All of the data below is to be copied again without changes.

^^^^^^^^

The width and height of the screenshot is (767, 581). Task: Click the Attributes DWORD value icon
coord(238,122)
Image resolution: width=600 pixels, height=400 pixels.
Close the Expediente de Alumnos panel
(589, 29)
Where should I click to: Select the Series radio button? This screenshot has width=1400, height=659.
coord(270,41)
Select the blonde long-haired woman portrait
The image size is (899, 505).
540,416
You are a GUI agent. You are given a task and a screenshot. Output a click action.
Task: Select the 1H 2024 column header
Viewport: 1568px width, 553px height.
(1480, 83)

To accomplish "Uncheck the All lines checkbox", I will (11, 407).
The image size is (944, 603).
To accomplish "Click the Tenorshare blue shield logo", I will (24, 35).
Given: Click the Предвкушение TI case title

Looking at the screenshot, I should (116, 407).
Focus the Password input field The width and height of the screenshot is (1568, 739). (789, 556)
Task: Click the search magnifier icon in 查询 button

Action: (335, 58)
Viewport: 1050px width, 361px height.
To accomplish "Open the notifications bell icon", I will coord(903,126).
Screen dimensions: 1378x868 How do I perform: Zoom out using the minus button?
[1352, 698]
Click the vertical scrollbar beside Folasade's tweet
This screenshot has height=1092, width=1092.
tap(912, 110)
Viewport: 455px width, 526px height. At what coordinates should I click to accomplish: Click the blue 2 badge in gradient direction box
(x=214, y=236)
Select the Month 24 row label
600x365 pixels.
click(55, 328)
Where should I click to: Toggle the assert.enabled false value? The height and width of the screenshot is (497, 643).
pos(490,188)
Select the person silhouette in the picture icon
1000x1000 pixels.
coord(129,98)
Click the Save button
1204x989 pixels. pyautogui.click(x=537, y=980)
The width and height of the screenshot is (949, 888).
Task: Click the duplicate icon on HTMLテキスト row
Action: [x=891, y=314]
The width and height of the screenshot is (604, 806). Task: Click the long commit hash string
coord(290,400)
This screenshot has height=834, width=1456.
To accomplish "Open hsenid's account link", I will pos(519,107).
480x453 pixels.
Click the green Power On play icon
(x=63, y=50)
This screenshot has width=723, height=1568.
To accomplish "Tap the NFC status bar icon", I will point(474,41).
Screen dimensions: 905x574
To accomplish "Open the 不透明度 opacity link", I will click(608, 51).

^^^^^^^^

◆ RESULT
The width and height of the screenshot is (767, 581). Task: Click the Attributes DWORD value icon
coord(238,122)
Image resolution: width=600 pixels, height=400 pixels.
Close the Expediente de Alumnos panel
(589, 29)
Where should I click to: Select the Series radio button? This screenshot has width=1400, height=659.
coord(270,41)
Select the blonde long-haired woman portrait
The image size is (899, 505).
540,416
You are a GUI agent. You are given a task and a screenshot. Output a click action.
Task: Select the 1H 2024 column header
Viewport: 1568px width, 553px height.
(1480, 83)

To accomplish "Uncheck the All lines checkbox", I will (11, 407).
The image size is (944, 603).
To accomplish "Click the Tenorshare blue shield logo", I will (24, 35).
Given: Click the Предвкушение TI case title

Looking at the screenshot, I should (116, 407).
Focus the Password input field The width and height of the screenshot is (1568, 739). (789, 556)
Task: Click the search magnifier icon in 查询 button

Action: (335, 58)
Viewport: 1050px width, 361px height.
To accomplish "Open the notifications bell icon", I will coord(903,126).
Screen dimensions: 1378x868 How do I perform: Zoom out using the minus button?
[1352, 698]
Click the vertical scrollbar beside Folasade's tweet
This screenshot has height=1092, width=1092.
tap(912, 110)
Viewport: 455px width, 526px height. At what coordinates should I click to accomplish: Click the blue 2 badge in gradient direction box
(x=214, y=236)
Select the Month 24 row label
600x365 pixels.
click(55, 328)
Where should I click to: Toggle the assert.enabled false value? The height and width of the screenshot is (497, 643).
pos(490,188)
Select the person silhouette in the picture icon
1000x1000 pixels.
coord(129,98)
Click the Save button
1204x989 pixels. pyautogui.click(x=537, y=980)
The width and height of the screenshot is (949, 888).
Task: Click the duplicate icon on HTMLテキスト row
Action: [x=891, y=314]
The width and height of the screenshot is (604, 806). Task: Click the long commit hash string
coord(290,400)
This screenshot has height=834, width=1456.
To accomplish "Open hsenid's account link", I will pos(519,107).
480x453 pixels.
Click the green Power On play icon
(x=63, y=50)
This screenshot has width=723, height=1568.
To accomplish "Tap the NFC status bar icon", I will point(474,41).
Screen dimensions: 905x574
To accomplish "Open the 不透明度 opacity link", I will click(608, 51).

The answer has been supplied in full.